─── Source data ───

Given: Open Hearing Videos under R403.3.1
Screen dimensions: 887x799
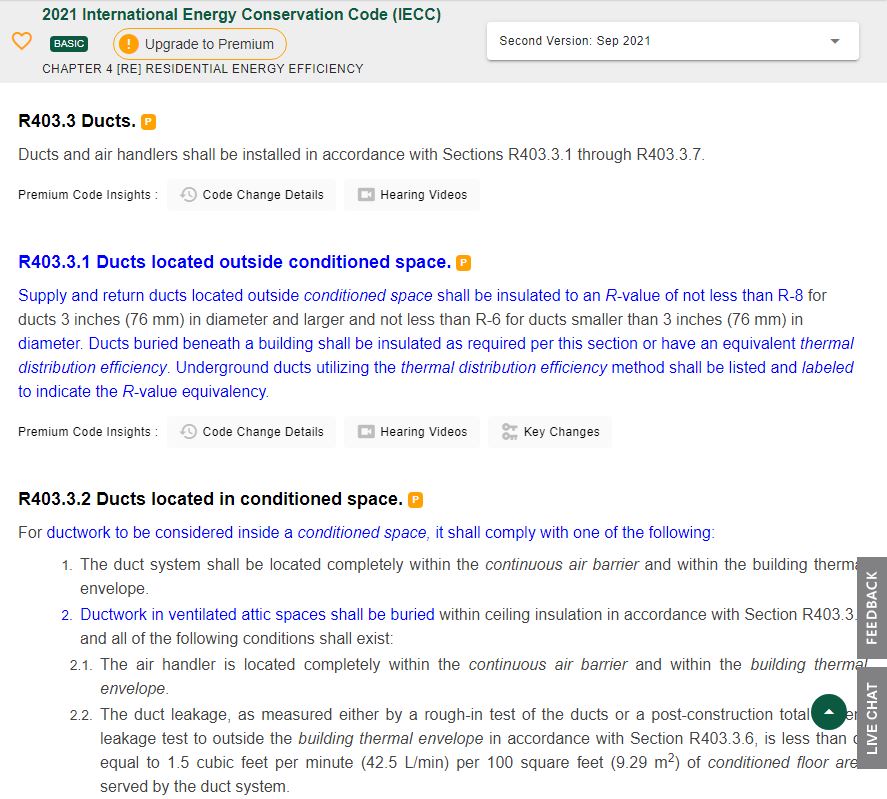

───
─── Source data ───

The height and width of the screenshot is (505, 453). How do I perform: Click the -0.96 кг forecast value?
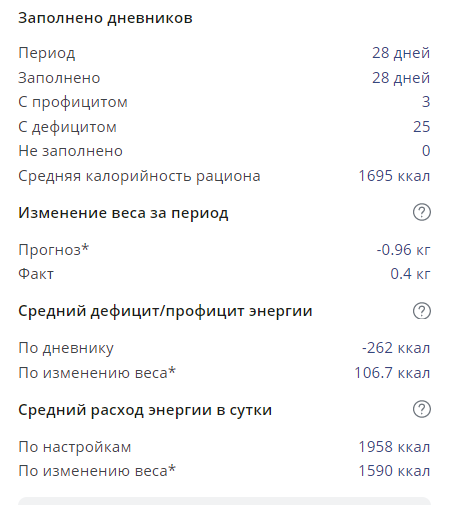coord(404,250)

───
─── Source data ───

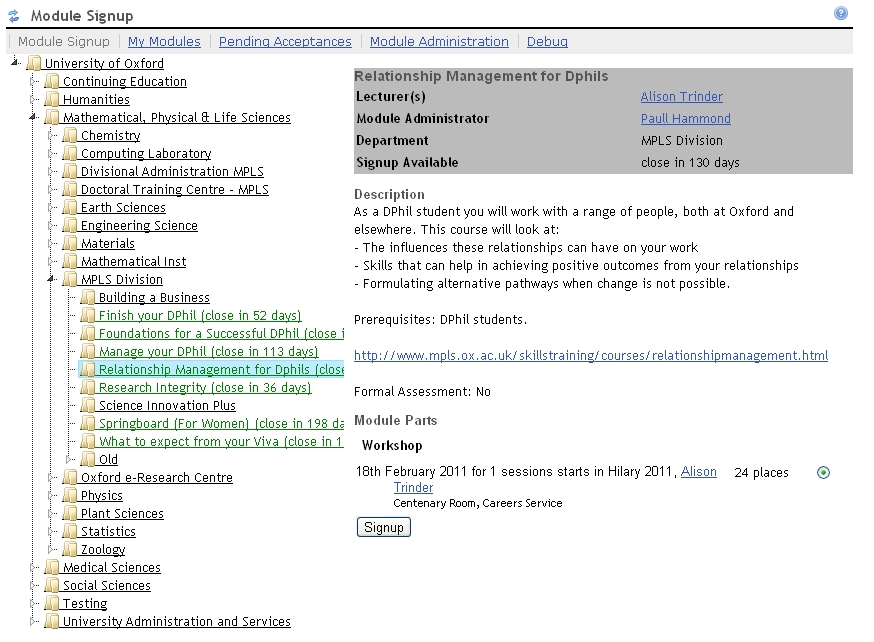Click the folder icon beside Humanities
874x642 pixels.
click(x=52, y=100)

───

*Aim of the task*:
Copy only this part of the entries above: the line with "Given: Open Hearing Videos under R403.3.1", the line with "Screen dimensions: 887x799", and the lines between, all exactly as written.

*Result of the task*:
Given: Open Hearing Videos under R403.3.1
Screen dimensions: 887x799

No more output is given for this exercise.